Exactly as they appear, output all of the records. Skip any images.

::: Records shown

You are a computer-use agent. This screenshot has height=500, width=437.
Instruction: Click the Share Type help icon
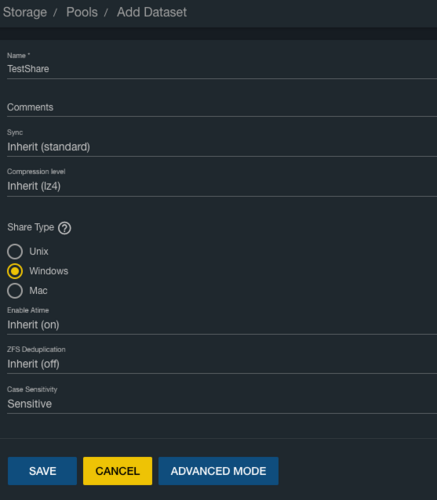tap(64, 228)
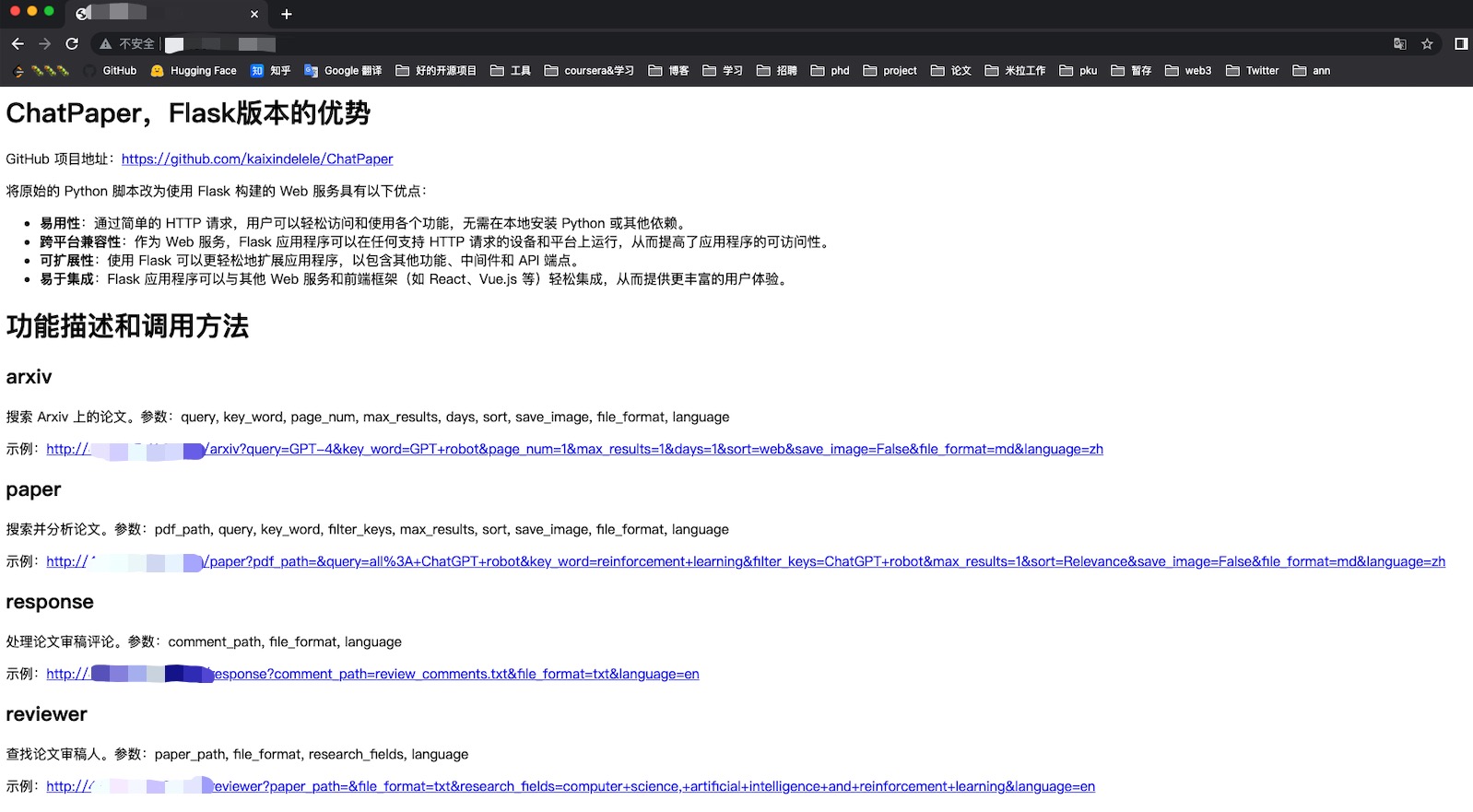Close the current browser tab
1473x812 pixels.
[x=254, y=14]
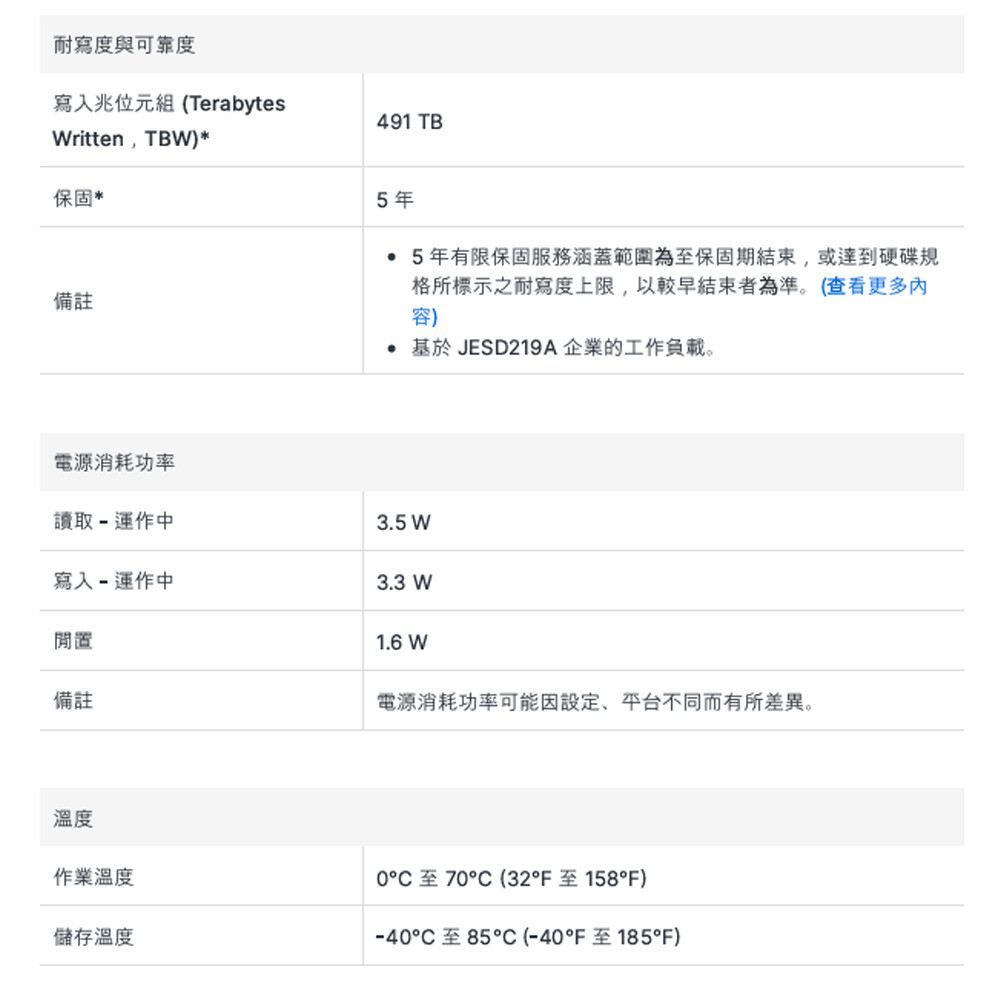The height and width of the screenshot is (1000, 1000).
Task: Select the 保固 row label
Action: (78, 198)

::::::

» **Exercise output**
You are a computer-use agent. This screenshot has height=500, width=437.
Instruction: Click the Share Type help icon
tap(64, 228)
Close the current browser tab
1473x812 pixels.
[x=254, y=14]
The height and width of the screenshot is (1000, 1000).
Task: Select the 保固 row label
Action: (78, 198)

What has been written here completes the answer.